Items listed in a dataset:

= Beginning of Section =

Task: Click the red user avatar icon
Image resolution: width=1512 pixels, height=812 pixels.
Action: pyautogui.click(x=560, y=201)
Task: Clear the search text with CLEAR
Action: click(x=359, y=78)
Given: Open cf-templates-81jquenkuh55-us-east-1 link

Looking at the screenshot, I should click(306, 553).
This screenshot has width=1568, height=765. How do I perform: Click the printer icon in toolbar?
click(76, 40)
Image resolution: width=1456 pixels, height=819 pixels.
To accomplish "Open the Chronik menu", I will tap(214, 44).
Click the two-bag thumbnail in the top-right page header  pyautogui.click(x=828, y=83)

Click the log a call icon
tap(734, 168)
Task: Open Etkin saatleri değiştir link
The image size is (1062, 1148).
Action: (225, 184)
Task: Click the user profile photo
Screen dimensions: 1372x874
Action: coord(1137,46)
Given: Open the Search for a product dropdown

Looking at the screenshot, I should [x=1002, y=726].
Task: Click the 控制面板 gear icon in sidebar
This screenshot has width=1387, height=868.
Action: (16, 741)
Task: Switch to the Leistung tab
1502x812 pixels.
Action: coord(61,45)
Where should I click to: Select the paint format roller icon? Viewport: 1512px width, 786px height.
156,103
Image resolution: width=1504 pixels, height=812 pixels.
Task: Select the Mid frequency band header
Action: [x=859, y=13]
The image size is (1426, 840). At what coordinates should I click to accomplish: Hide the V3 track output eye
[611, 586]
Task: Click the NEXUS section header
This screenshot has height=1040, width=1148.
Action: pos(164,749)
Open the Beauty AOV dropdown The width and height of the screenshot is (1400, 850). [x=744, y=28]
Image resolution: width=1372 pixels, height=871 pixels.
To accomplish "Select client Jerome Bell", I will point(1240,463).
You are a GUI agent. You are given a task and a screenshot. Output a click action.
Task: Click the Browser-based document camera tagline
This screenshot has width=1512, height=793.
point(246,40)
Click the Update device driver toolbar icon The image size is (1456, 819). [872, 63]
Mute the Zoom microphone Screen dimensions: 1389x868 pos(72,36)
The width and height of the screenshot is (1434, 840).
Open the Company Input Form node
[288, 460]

= End of Section =

• _EXERCISE_: Copy the lines of the data above exactly as written, beginning with the line containing "Where should I" and ending with the line containing "Image resolution: width=1372", and leave out all other lines.

• _TASK RESPONSE_:
Where should I click to: Select the paint format roller icon? Viewport: 1512px width, 786px height.
156,103
Image resolution: width=1504 pixels, height=812 pixels.
Task: Select the Mid frequency band header
Action: [x=859, y=13]
The image size is (1426, 840). At what coordinates should I click to accomplish: Hide the V3 track output eye
[611, 586]
Task: Click the NEXUS section header
This screenshot has height=1040, width=1148.
Action: pos(164,749)
Open the Beauty AOV dropdown The width and height of the screenshot is (1400, 850). [x=744, y=28]
Image resolution: width=1372 pixels, height=871 pixels.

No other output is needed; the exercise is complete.